1- O mercado de Wuhan
Muitos dos primeiros casos de covid-19 relatados estão associados ao mercado de Huanan, na cidade de Wuhan.
Desde o início da pandemia, Wuhan tem sido vista como a possível fonte do surto de coronavírus.
A investigação, no entanto, sustenta que “não há uma conclusão firme” sobre o papel que esse lugar desempenhou na origem da pandemia.
O documento sustenta que, embora os primeiros casos estivessem relacionados ao mercado de Huanan, um número semelhante de casos estava associado a outros mercados.
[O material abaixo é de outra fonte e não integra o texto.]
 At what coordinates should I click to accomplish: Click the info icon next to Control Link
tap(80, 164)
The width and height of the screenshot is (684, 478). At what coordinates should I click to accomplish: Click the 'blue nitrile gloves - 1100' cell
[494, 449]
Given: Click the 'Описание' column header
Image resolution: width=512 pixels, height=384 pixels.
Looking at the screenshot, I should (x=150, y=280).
E há até mesmo casos não relacionados a nenhum mercado.
A equipe confirmou que havia contaminação generalizada de SARS-CoV-2 no mercado de Huanan, em Wuhan, mas não conseguiu determinar a fonte dessa contaminação.
“Isso pode sugerir que o mercado de Huanan não foi a fonte original do surto”, disse o relatório.
2- Fazendas em outros países
A pesquisa sugere que o vírus pode ter chegado ao mercado de Wuhan a partir de fazendas de vida selvagem que abastecem o mercado e onde uma maior prevalência de SARS-CoV-2 foi detectada em morcegos.
O documento alerta que, embora isso “não demonstre um vínculo”, abre uma importante via de investigação.
Quando o primeiro surto foi detectado, o mercado de Huanan estava recebendo produtos de origem animal de 20 países, incluindo alguns onde casos positivos de SARS-CoV-2 foram relatados no final de 2019.
O estudo sugere que analisar o comércio de animais e produtos em outros mercados, bem como estudar animais suscetíveis ao vírus em fazendas no Sudeste Asiático, pode fornecer pistas para rastrear a origem do vírus.
Peter Daszak, um dos delegados da OMS para esta pesquisa, diz que as fazendas de vida selvagem no sudeste da Ásia são a fonte mais provável do início da pandemia.
Essas fazendas poderiam ser o lugar onde um coronavírus saltou de um morcego para outro animal e de lá para as pessoas, disse.
Por sua vez, Tedros disse que “será importante realizar mais estudos para identificar o papel que as fazendas de animais selvagens podem ter desempenhado na introdução do vírus nos mercados de Wuhan e outros lugares”.
3- Primeiros casos
O relatório também sugere que o vírus SARS-CoV-2 pode ter circulado por “várias semanas” antes de ser detectado pela primeira vez em humanos.
A equipe revisou estudos publicados em vários países que indicam uma circulação precoce do vírus.
O relatório diz que várias amostras que parecem ser positivas foram detectadas antes do primeiro caso em Wuhan, sugerindo que o vírus pode ter circulado em outros países.
Os pesquisadores alertam que “a qualidade dos estudos é limitada” mas que, mesmo assim, é importante investigar os primeiros casos possíveis de contágio.
Os membros da missão na China recomendaram mais testes em animais selvagens e animais na China e no sudeste da Ásia, mais estudos sobre os primeiros casos de Covid-19 e mais rastreamentos nas cadeias de abastecimento das fazendas aos mercados em Wuhan.
Apesar do progresso dessa pesquisa, o diretor da OMS disse que “encontrar a origem do vírus leva tempo”.
“Uma única viagem de pesquisa não pode fornecer todas as respostas”, concluiu.